Pouco convivi com o Fur Mil Cav João Carlos Vieira Martinho, do ERec 8740/72-1.ª fase, o que não impede, que desde o longínquo ano de 1973, quando acompanhei a sua evacuação, no cair da noite africana, como premonição do que viria a ser o seu fim, ele faça parte das minhas recordações desse tempo ido.

Ao seu silêncio opunha-se o sofrimento do Adulai Embaló, clamando pelo seu pai, e a quem, o então Ten Santos Silva tentava incutir força e crença, mas que, no entanto, a gravidade dos ferimentos deixava antecipar um desfecho trágico.

Esta era a verdadeira face da guerra!

Cruel, desumana, que despertava ódios, sede de vingança. Onde à razão se sobrepunha o apelo ao irracional, tal a dimensão humana envolvida.

Todos os que vivemos esses tempos como militares, conhecemos o sentimento que despertavam estas fatalidades. Desde cedo tivemos de aceitar implicitamente a realidade de matar ou ser morto, estropiar ou ser estropiado.

Mas talvez por isso sejamos hoje os primeiros a não crer a repetição destes dramas, da guerra, contrariando os que continuam a ver nesta a forma primeira de resolução dos diferendos que opõem os homens.

Como se não chegasse a memória, acasos da vida trouxeram-me até ao concelho de Torres Vedras, lugar de origem do Martinho.

No Monumento aos Torrienses Mortos na Guerra do Ultramar, da cidade, está inscrito o seu nome. Bem como, numa placa toponímica em Sobreiro Curvo (A dos Cunhados). E de igual modo continua a estar na lembrança dos seus familiares, assim como na dos seus antigos camaradas.

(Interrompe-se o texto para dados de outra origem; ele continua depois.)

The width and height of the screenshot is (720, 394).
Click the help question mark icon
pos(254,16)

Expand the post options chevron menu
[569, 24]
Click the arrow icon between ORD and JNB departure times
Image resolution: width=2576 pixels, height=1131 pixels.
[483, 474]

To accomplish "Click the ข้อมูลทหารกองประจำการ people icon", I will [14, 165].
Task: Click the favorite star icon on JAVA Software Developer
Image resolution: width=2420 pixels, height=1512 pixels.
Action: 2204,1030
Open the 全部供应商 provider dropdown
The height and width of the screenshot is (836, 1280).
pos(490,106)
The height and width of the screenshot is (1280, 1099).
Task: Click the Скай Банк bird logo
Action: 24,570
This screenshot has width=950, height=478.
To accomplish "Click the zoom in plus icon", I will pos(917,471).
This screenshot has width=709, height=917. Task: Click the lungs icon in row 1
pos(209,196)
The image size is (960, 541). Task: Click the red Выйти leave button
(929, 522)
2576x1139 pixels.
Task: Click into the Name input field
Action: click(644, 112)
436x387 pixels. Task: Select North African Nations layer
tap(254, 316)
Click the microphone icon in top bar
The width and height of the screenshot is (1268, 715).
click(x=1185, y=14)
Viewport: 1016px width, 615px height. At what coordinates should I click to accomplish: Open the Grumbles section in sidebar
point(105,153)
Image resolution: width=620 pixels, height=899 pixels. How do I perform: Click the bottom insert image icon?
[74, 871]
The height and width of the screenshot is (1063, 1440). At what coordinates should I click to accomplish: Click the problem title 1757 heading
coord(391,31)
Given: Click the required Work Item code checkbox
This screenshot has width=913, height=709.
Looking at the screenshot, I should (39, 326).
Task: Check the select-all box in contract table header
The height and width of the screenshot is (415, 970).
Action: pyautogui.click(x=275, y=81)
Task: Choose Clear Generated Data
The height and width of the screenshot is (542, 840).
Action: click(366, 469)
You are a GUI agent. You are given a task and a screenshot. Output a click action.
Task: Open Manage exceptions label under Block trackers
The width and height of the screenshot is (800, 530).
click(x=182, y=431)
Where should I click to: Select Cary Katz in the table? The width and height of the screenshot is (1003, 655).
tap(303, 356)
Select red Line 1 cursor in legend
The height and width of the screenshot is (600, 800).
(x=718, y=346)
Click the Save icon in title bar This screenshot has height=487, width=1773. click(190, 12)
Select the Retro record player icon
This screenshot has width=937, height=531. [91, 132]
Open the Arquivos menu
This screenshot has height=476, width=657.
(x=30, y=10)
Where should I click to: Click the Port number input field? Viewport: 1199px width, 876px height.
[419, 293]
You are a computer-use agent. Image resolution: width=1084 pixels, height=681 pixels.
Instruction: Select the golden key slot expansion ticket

O seu amigo e antigo Fur do ERec 3432-1.ª fase, Leonel Olhero, no seu livro "Ultrajes na Guerra Colonial", dedica-lhe algumas páginas e dele diz o seguinte:

“Naquele fim de inolvidável tarde triste. Cheia de fantasmas e rumores, e quase noite já. Quando um vento leve, e pálido! e louco!, varria com muita mágoa a pista de aviação, evacuaram dois nossos militares. E, ao outro dia, o Adulai Embaló adormeceu para a eternidade.
No dia chegado o Martinho, meu colega de quarto, juntou-se lhe voando para outra dimensão. A alma se lhe desprendeu. Era a hora dele; hora que ninguém ousou roubar-lhe.”


Nota do editor

O relatório das atividades mais significativas no TO da Guiné, relata este episódio:

“No dia 23 de Maio de 1973 o Pelotão de Reconhecimento foi emboscado no itinerário BULA-BINAR, durante uma escolta a uma coluna de Reabastecimento, tendo resultado a morte do Furriel Miliciano – João Carlos Vieira Martinho e do soldado – Adulai Embaló. Quando outro Pelotão de Reconhecimento escoltando uma ambulância, acorria ao local foi novamente emboscado, desta vez sem consequências.”

Alguns factos deste contato e que contribuíram para este triste desfecho, teve a ver com a Panhard que fechava a escolta, não ter respondido ao fogo do IN, por se terem encravado as metralhadoras, do mesmo modo que o condutor teve alguma dificuldade em retirar a Panhard da "zona de morte" atempadamente, de modo a poder fazer  a inversão de marcha e voltar batendo então a mesma com o fogo das suas armas.

Mas também a resposta dos atiradores teve percalços, pois a HK 21 do Albino Có teria encravado, tendo sido ajudado pelo Fur Martinho, que depois não teria logo mudado de posição, pelo que o RPG lançado para esse local o apanhou e ao Adulai.

Apesar de tudo a atuação de dois dos nossos militares da incorporação da província, o Albino Có, At Expl, operador da HK 21 e o Mário Correia, cozinheiro, de castigo na escolta de atiradores, com o morteiro 60, responderam corajosamente ao fogo inimigo, tendo sido por isso louvados.

Igualmente as Panhard que foram em apoio destes camaradas, entraram na "zona de morte" já a disparar, sendo elogiada a perícia da tripulação da Panhard do lenço vermelho, como foi designada pela Maria Turra, da rádio do PAIGC, e do seu apontador Francisco António José (o Samouco) que concentrou o tiro das MAC 7,62mm nos locais donde estava a ser feito tiro pelo IN, levando estes a debandar.

Para além do Martinho e do Adulai, a nossa saudosa homenagem para o “Samouco”, já falecido, o Albino Có, que terá sido fuzilado depois da independência e o Mário Correia, que evitaram que mais camaradas tivessem tido naquele longínquo dia 23 de maio, um fim trágico.